楠:あと細かく描きすぎないっていうのは、絵をどこで止めるかっていう問題ですよね。それは、あらゆる作品に関わってくると思うんですけど。
写真じゃないですから、完全に写し取っても意味がないのであって。むしろ描き記してないところがあるから、絵を見てる人は想像をかき立てられたりとか、感情移入しやすかったりとかするわけですよね。
江:そうなんですよね。
楠:その意味で、江口さんのスケッチって「線を選んでる」って感じがするんですよ。目で見えてる線と、そこから選んでスケッチしてる線っていうのが。
江:どれを省くかってところだね。あ、紙がギリギリまできてしまった(笑)。
楠:見ることはみんな見ているし、描くこともみんなできると思うんですけど、「どの線を選び出すか」みたいな、そこがすごく、作家としてのセンスが現れるところですよね。単なる似顔絵じゃないところだと思いますね。

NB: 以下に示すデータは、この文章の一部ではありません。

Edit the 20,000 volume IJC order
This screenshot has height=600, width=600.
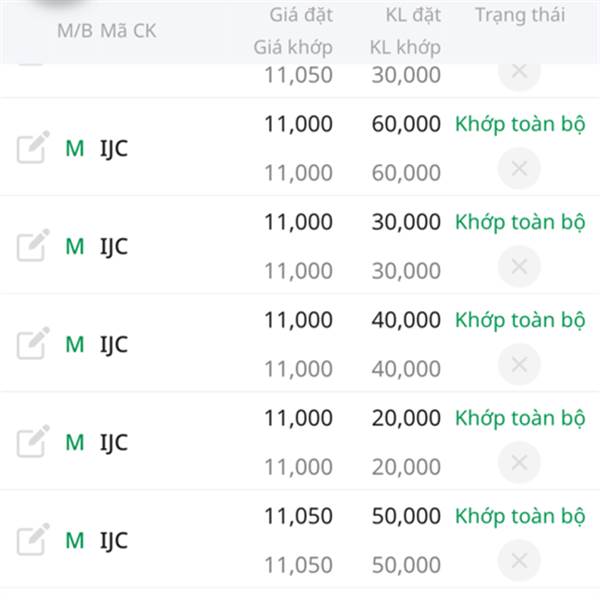pos(32,442)
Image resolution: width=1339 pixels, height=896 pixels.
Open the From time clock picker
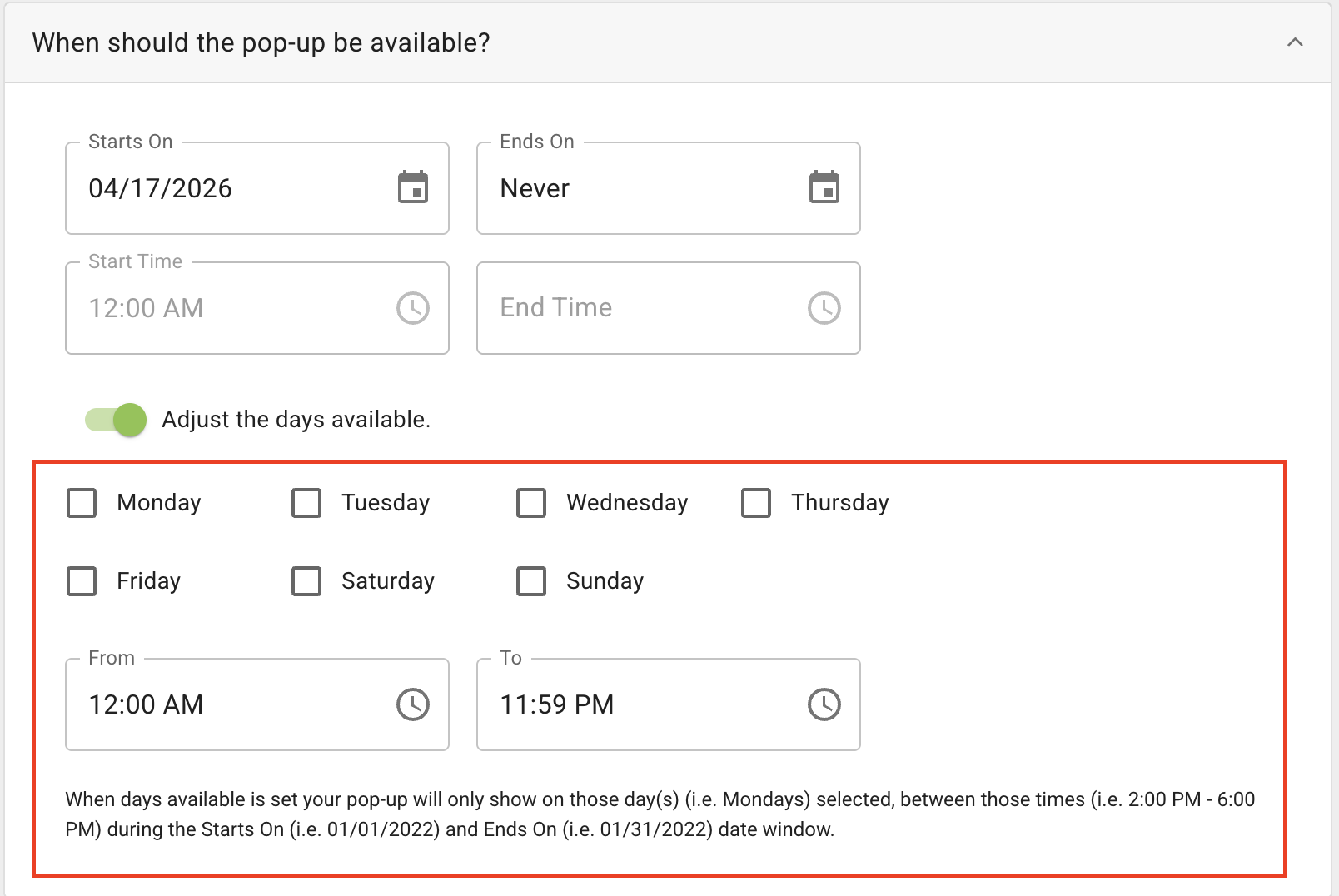tap(412, 704)
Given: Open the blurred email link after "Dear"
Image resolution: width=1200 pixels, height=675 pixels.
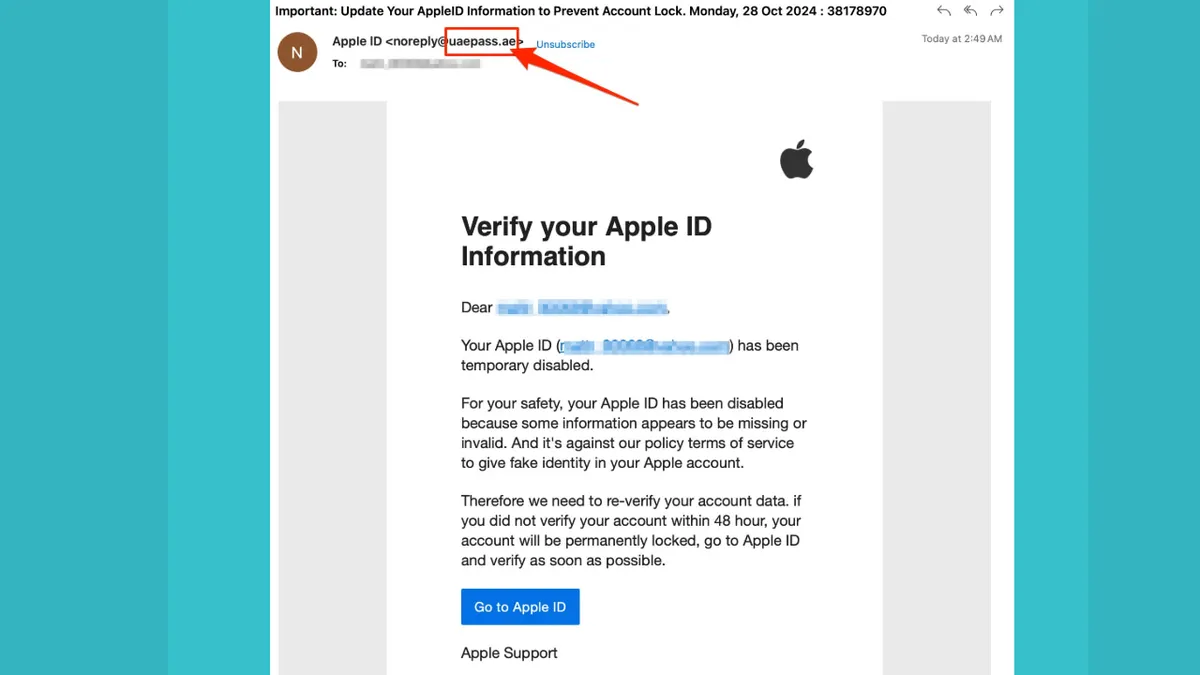Looking at the screenshot, I should (x=582, y=307).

江:ふふふふふ。ここまでジロジロ見られたこと、ないもんね。
で:そうですね、ここまで顔を見てもらうことも、なかなか(笑)。
江:それはみんな、驚きますね。「すごい見るんですね」ってね。
楠:美術館でのライブスケッチも、みなさんモデルになるのは初めての方が多いわけですよね。でか美さん、モデルをやってる側としては、絵が見れないから、どうなってるかめっちゃ気になるんじゃないですか?
で:そうなんですよ。めちゃめちゃ気になります(笑)。私、一切見えてないんですよ、なんかこう、すべてを見透かされてるような感じがしてくるというか。ついさっきまで気にもしてなかったんですけど、「私、ここにいまニキビできかけてるんだよな」とか浮かんできてます(笑)。
江:どうでしょうか?
で:おおっ!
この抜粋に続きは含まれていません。